Le gouvernement du Cameroun affiche une volonté ferme de transformer sa gestion des ressources. D’ici l’horizon 2030, les autorités ambitionnent de porter à 2 % la part du budget de l’État consacrée à l’économie circulaire. Cette stratégie, consignée dans la Feuille de route nationale pour l’économie circulaire 2025-2035, vise à instaurer un modèle de développement durable axé sur la valorisation systématique des déchets.
Actuellement, les prévisions pour l’année 2025 font état d’une enveloppe globale de 92,8 milliards de FCFA dédiée à ce secteur, dont 62,8 milliards pour l’économie circulaire proprement dite et 30 milliards pour la gestion classique des déchets. Ce montant représente environ 1,27 % du budget national. Pour atteindre l’objectif de 2 %, un investissement additionnel de plus de 53 milliards de FCFA sera nécessaire au cours des prochaines années.
Une production de déchets en constante augmentation
Cette accélération financière est rendue impérative par l’urgence environnementale.

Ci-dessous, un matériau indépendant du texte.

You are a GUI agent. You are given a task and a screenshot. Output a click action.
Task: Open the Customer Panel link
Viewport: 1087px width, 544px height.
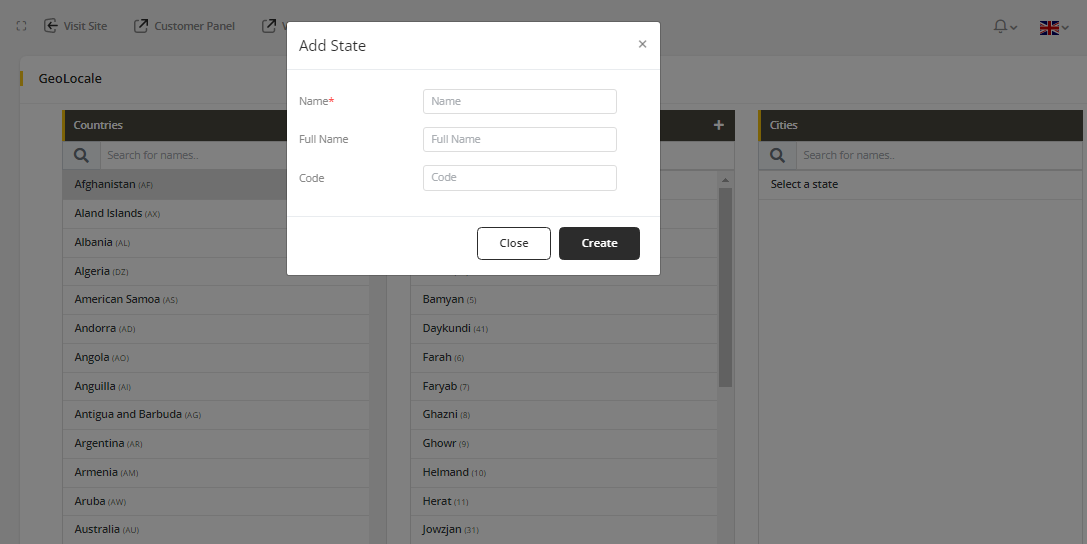tap(185, 26)
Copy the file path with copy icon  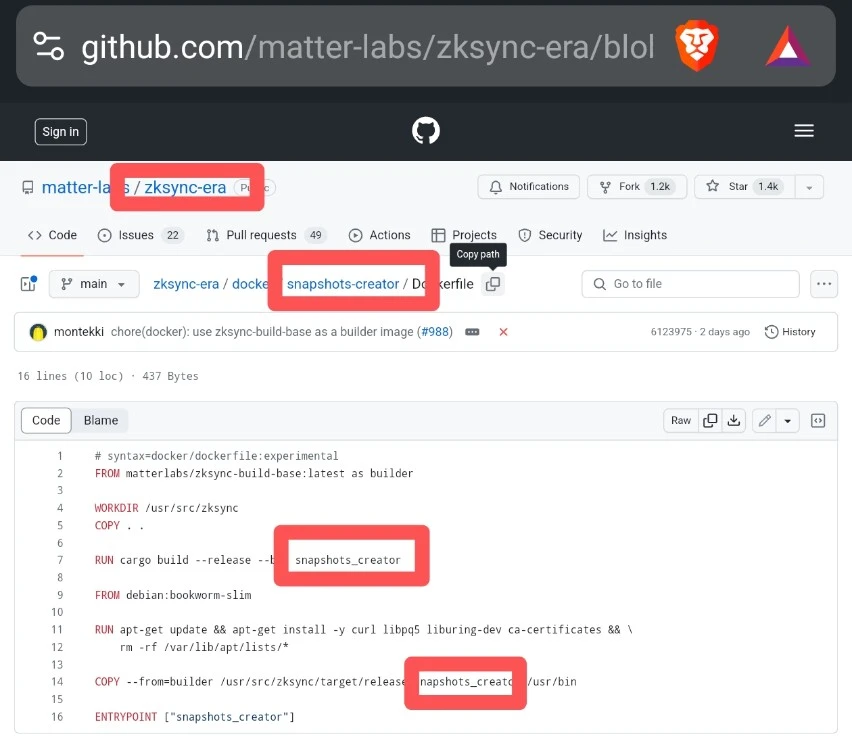(x=492, y=284)
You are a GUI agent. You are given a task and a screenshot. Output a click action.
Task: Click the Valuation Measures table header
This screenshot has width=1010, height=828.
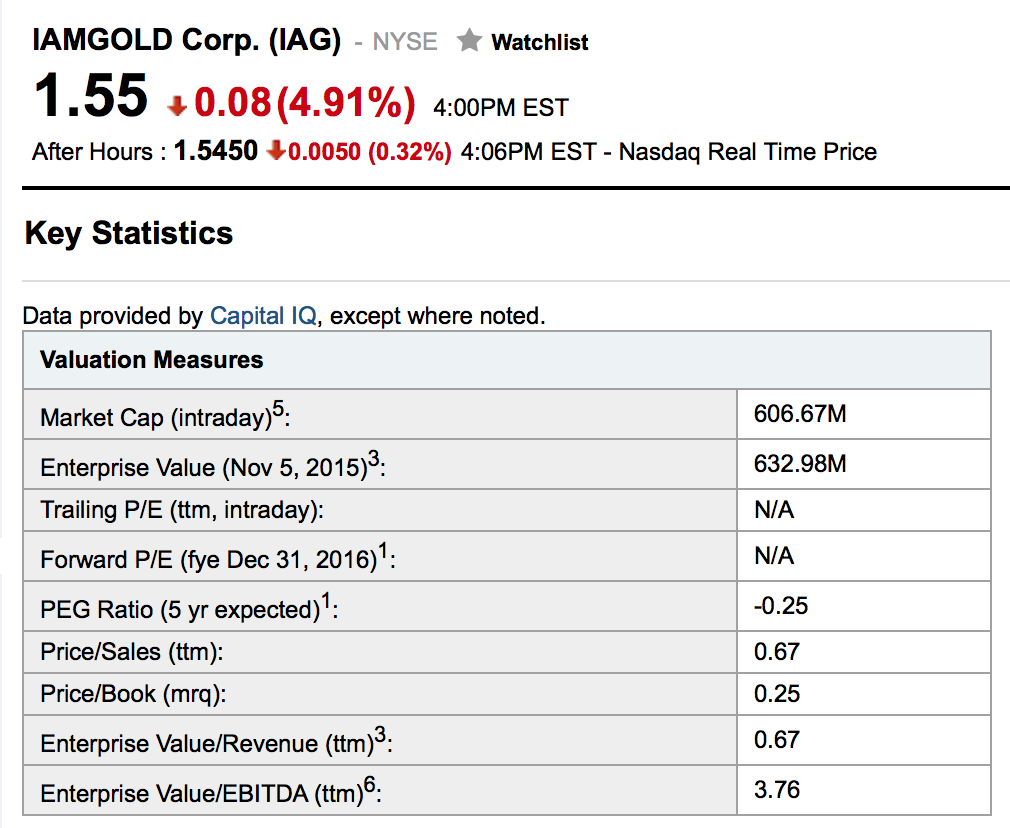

Chaque année, le Cameroun génère environ 6 millions de tonnes de détritus, issus des foyers, des zones commerciales et des activités industrielles. Cependant, le système actuel montre ses limites : la collecte ne couvre que 50 % des besoins et le taux de recyclage peine à dépasser la barre des 10 %.
La situation est particulièrement critique dans les grandes métropoles comme Yaoundé et Douala, où la production de déchets devrait franchir le seuil des 2,8 millions de tonnes par an d’ici 2040. Le manque de tri à la source, l’absence d’infrastructures de traitement modernes et la faiblesse des capacités institutionnelles aggravent la pression sur l’environnement urbain.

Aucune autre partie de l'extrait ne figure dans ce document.